CTBTO - Comprehensive Nuclear-Test-Ban Treaty Organization
This day is a reminder to us all that a world free of both nuclear tests and nuclear weapons is urgent, necessary and achievable. Here, CTBTO Executive Secretary, Tibor Tóth, reflects on the significance of the International Day Against Nuclear Tests and how the test ban treaty will help shape mankind's future.
The Comprehensive Nuclear-Test-Ban Treaty (CTBT) bans nuclear explosions by everyone, everywhere: on the Earth's surface, in the atmosphere, underwater and underground. It makes it extremely difficult for countries to develop nuclear bombs for the first time, or for countries that already have them, to make more powerful bombs. It also prevents the huge damage caused by radioactivity from nuclear explosions to humans, animals and plants.

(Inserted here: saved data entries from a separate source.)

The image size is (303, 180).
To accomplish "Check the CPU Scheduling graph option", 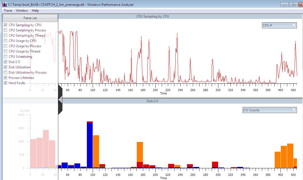I will click(x=5, y=57).
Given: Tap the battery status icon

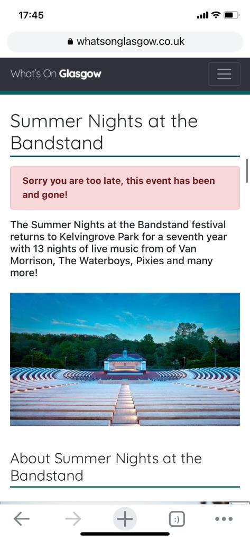Looking at the screenshot, I should point(231,15).
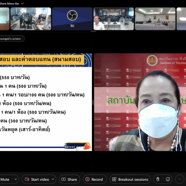186x186 pixels.
Task: Click the Show Menu Bar label
Action: click(x=10, y=4)
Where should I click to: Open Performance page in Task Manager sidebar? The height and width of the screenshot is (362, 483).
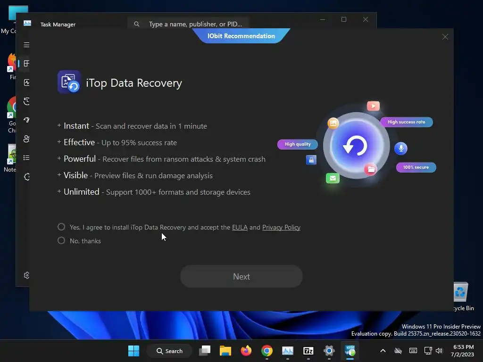click(26, 82)
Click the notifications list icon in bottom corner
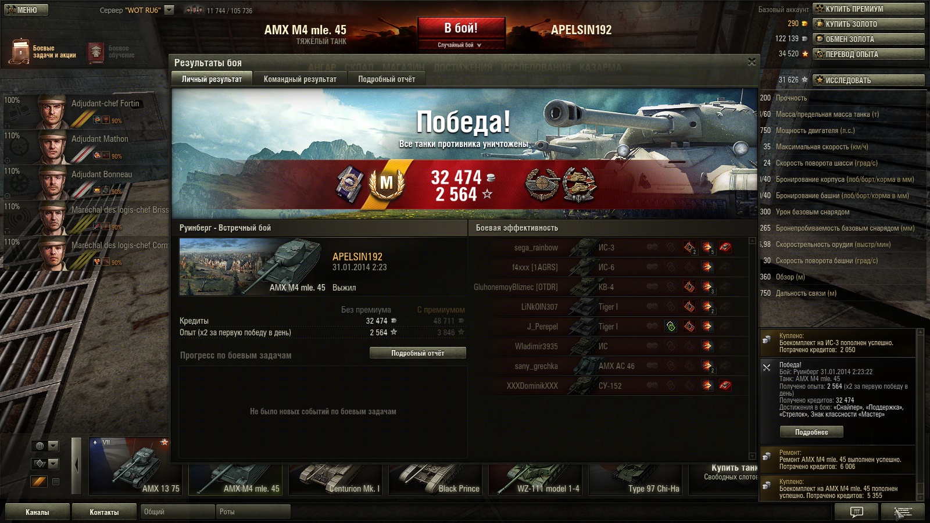This screenshot has height=523, width=930. click(x=903, y=512)
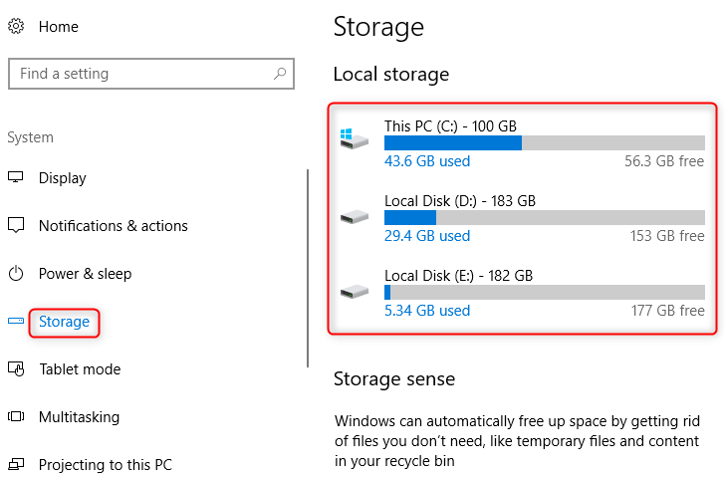
Task: Click the This PC (C:) usage bar
Action: [544, 142]
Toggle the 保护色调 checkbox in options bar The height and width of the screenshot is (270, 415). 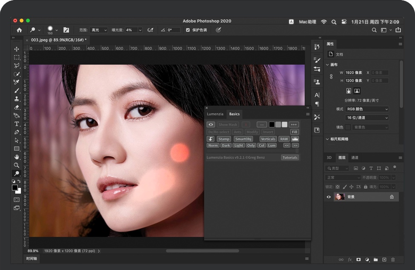[x=188, y=30]
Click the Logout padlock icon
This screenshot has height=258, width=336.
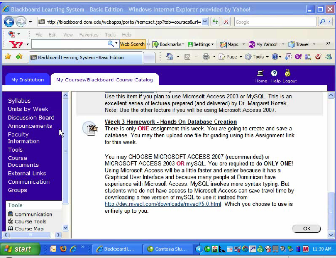coord(287,73)
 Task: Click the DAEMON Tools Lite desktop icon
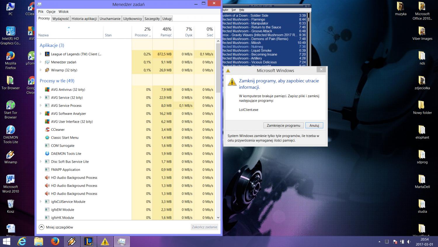pyautogui.click(x=11, y=134)
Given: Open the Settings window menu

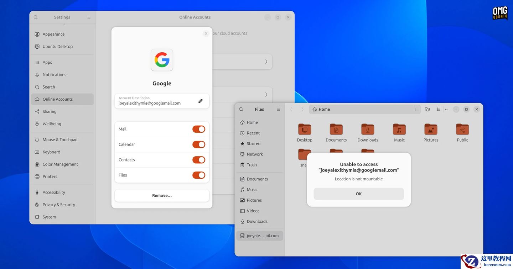Looking at the screenshot, I should 89,17.
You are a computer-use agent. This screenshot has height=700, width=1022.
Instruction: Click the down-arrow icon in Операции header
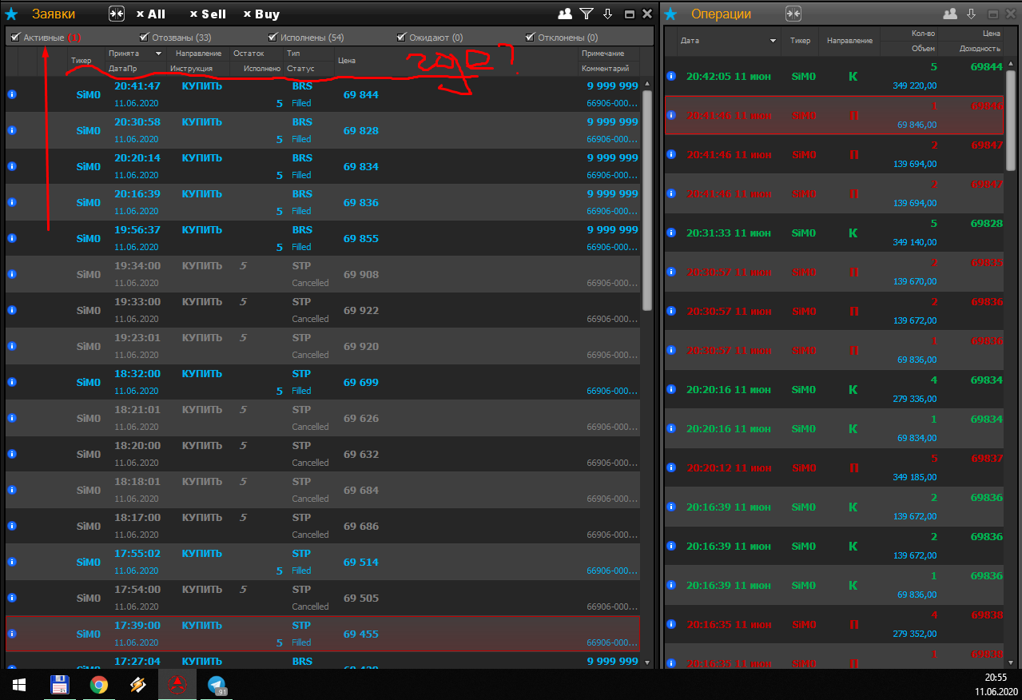pyautogui.click(x=972, y=14)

One hundred and eighty-two countries have signed the Treaty, of which 154 have also ratified it. Of the 44 countries that have to ratify the Treaty for entry into force, 35 have already done so. The remaining nine are: China, Egypt, India, Indonesia, Iran, Israel, North Korea, Pakistan and the United States. On 3 May 2010, Indonesia stated it had initiated the CTBT ratification process.

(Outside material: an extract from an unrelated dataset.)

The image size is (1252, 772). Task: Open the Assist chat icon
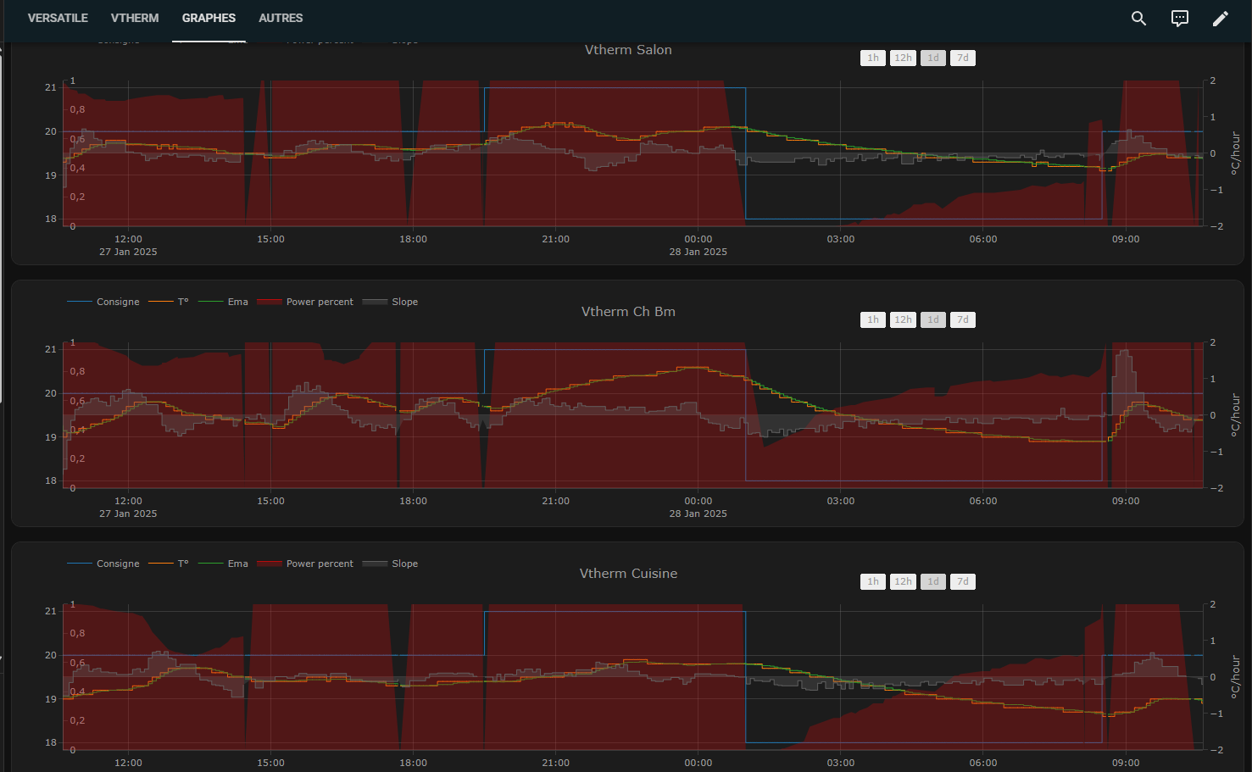click(x=1179, y=19)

Since the Treaty is not yet in force, the organization is called the Preparatory Commission for the Comprehensive Nuclear-Test-Ban Organization (CTBTO). It was founded in 1996, has over 260 staff from over 70 countries, and is based in Vienna. It is headed by the Executive Secretary, Tibor Tóth from Hungary.
The CTBTO's main tasks are the promotion of the Treaty and the build-up of the verification regime so that it is operational when the Treaty enters into force.
The CTBTO is building a verification regime to monitor the planet for compliance with the Treaty. When complete, 337 facilities worldwide will monitor underground, the oceans and the atmosphere for any sign of a nuclear explosion. To date, 80 percent of the monitoring facilities send data to the CTBTO's headquarters in Vienna, Austria, where the data are processed and analyzed and then transmitted to the 182 Member States.
On-site inspections to collect information on the ground in the case of a suspected nuclear explosion complement the verification regime.